Q: You and your colleagues have been conducting research on frailty for about 20 years; what if anything has surprised you about the results?

A: Over the past 10 years, there has been an incredible increase in the amount of interest related to frailty, its definitions, and its underlying biological causes. Although we knew from the beginning that better defining and understanding the basis of frailty was key to providing better patient care, we have been surprised by the marked increase in interest by clinicians and researchers alike.  We also continued to be surprised at one out of six older adults not in a nursing home is frail, and therefore at high risk of adverse health outcomes and early mortality. The fact that many surgeons and medical sub-specialists have developed a strong interest in frailty is also surprising yet very encouraging for those of us in the frailty research field. Their engagement will foster the development of new treatment modalities that promise improved care in this vulnerable subset of older adults.

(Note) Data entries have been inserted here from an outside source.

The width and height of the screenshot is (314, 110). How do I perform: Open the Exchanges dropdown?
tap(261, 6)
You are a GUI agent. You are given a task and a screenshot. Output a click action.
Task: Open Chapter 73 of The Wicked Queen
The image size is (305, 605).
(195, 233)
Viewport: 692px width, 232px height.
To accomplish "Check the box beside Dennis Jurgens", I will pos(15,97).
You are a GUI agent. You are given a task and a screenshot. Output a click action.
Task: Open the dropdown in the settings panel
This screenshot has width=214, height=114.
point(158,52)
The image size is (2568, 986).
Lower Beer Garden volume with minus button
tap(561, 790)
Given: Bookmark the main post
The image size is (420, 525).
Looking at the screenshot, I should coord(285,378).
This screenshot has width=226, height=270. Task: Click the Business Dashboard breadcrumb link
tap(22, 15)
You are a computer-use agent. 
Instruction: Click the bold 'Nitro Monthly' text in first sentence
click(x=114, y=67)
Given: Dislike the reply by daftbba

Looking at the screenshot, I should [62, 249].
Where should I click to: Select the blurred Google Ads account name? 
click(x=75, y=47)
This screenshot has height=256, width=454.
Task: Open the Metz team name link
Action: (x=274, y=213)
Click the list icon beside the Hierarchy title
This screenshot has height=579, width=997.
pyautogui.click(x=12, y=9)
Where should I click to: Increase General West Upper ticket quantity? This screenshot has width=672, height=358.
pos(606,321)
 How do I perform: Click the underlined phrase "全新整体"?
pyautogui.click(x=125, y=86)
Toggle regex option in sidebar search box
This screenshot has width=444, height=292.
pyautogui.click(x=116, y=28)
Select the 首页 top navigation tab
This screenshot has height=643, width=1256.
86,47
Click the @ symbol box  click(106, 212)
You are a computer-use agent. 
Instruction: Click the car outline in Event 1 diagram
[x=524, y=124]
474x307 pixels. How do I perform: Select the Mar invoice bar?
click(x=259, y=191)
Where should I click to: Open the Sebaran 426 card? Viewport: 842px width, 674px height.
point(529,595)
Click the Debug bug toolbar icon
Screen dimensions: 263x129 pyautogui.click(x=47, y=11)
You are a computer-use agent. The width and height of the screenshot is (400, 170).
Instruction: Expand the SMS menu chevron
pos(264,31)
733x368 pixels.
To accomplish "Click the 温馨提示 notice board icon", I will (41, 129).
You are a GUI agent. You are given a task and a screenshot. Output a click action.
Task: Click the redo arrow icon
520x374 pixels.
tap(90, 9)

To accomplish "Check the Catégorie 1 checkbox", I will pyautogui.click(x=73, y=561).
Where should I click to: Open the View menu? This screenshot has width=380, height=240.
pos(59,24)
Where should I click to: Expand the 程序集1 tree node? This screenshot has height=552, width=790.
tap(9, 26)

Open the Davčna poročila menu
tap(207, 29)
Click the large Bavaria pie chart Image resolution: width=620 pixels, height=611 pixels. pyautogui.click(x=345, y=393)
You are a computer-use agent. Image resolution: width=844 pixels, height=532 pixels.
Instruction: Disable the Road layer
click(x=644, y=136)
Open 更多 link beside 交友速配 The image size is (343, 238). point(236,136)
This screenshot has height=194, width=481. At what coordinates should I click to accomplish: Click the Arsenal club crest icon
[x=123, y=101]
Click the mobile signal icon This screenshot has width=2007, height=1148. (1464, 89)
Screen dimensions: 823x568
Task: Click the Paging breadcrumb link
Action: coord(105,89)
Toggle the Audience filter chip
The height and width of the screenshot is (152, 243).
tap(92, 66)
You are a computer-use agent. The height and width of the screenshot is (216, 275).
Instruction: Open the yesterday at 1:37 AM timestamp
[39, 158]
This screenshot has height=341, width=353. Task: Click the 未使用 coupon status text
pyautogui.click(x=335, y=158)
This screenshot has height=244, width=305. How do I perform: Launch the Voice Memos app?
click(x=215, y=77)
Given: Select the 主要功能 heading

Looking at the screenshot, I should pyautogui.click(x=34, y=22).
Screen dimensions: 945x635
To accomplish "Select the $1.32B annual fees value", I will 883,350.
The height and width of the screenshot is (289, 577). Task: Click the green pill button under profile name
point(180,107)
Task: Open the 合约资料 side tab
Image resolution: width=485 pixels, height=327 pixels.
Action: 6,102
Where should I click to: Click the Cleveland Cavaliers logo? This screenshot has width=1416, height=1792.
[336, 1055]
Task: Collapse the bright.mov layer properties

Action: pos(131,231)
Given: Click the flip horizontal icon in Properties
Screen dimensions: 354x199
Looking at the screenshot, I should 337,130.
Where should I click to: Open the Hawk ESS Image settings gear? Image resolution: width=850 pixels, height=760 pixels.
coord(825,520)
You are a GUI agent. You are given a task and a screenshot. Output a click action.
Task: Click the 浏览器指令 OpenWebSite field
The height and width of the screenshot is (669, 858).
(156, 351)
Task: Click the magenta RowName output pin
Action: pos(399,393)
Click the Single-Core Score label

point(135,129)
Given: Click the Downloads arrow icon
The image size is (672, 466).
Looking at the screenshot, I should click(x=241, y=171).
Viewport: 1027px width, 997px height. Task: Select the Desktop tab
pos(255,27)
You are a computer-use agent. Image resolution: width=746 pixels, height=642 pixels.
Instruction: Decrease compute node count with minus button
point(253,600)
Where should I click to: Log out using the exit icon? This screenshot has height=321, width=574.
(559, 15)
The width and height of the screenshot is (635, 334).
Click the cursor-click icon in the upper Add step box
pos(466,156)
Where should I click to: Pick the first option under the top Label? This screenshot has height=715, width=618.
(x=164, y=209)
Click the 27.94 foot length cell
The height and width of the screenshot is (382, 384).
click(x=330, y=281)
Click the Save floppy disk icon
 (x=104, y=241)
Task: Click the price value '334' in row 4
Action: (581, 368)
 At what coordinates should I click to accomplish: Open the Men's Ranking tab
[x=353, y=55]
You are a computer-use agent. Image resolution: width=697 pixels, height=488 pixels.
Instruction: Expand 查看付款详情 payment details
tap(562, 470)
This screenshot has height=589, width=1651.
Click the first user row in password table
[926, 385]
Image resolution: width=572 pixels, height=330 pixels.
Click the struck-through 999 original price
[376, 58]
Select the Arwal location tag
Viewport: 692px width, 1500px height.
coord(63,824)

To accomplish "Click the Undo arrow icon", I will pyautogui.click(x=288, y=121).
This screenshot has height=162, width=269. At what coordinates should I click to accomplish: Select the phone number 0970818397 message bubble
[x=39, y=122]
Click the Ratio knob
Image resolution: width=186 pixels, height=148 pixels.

Q: Why is it important for clinicians to assess the frailty status of their patients?

A: Knowing a patient’s frailty status can help to identify those older adults at highest risk for complications related to procedures and medications and longer hospital stays. Knowing frailty status will bring additional awareness of the frail patient’s vulnerability, which will alert health care providers and families to be especially cautious when managing the health care of frail older adults.

Q: Which clinicians are most likely to assess the frailty status of their patients and, by so doing, get the most benefit for improving patient outcomes?

A: Frailty has been become a hot topic in many medical and surgical specialties. For example, frailty assessments are used by surgeons for clinical decision making related to kidney transplantation and aortic valve replacement and by nephrologists and oncologists for determining management and treatment strategies for patients with end-stage renal disease and cancer. Frailty is also measured by geriatricians to help determine optimal management plans for older patients, especially those with multiple chronic conditions and geriatric syndromes such as mild cognitive impairment and falls.

Q:  Why has the application of frailty assessment to clinical practice been such a slow-moving process?

A: A significant issue for clinicians has been the lack of a gold standard of measurement, and that has slowed the process of integration. For example, at Johns Hopkins, frailty is conceived as a syndrome of exhaustion, low activity, slowness, unintended weight loss, and weakness that results from multiple physiologic declines. Other researchers have characterized frailty as more of a collection of disabilities and health care conditions that in sum add up to another type of frailty. Consensus efforts in recent years have helped but definitional challenges still exist. We continue to advocate for the study of the clinical utility of frailty and for studies that help to determine whether or not frail individuals should be treated or managed differently in clinical practice.

Q: The Johns Hopkins Frailty Assessment Calculator was developed to be the gold standard of measurement; how does it work?

A: We wanted to develop a tool that would be easy to use, with every measurement being exactly alike. And we wanted the result of the assessment to be easily understood. The calculation is based on five criteria that are core to the syndrome of frailty: exhaustion, low activity, slowness, unintended weight loss, and weakness. And once the required data are entered in the web-based tool, the calculator generates the patient’s score: non-frail (0 criteria met), pre-frail (1-2 criteria met), or frail (3-5 criteria met). Now, our tool is one of the most commonly utilized and cited tools available for researchers and clinicians.


About the Johns Hopkins Frailty Assessment Calculator

The Johns Hopkins Frailty Assessment Calculator was designed to maintain validity while maximizing feasibility and usability in both research and clinical settings. The calculator is used in both surgical and transplant services to:

  • reduce post-surgical complications
  • reduce pain and suffering
  • improve quality of life

This could save tens of millions of dollars in health care costs annually.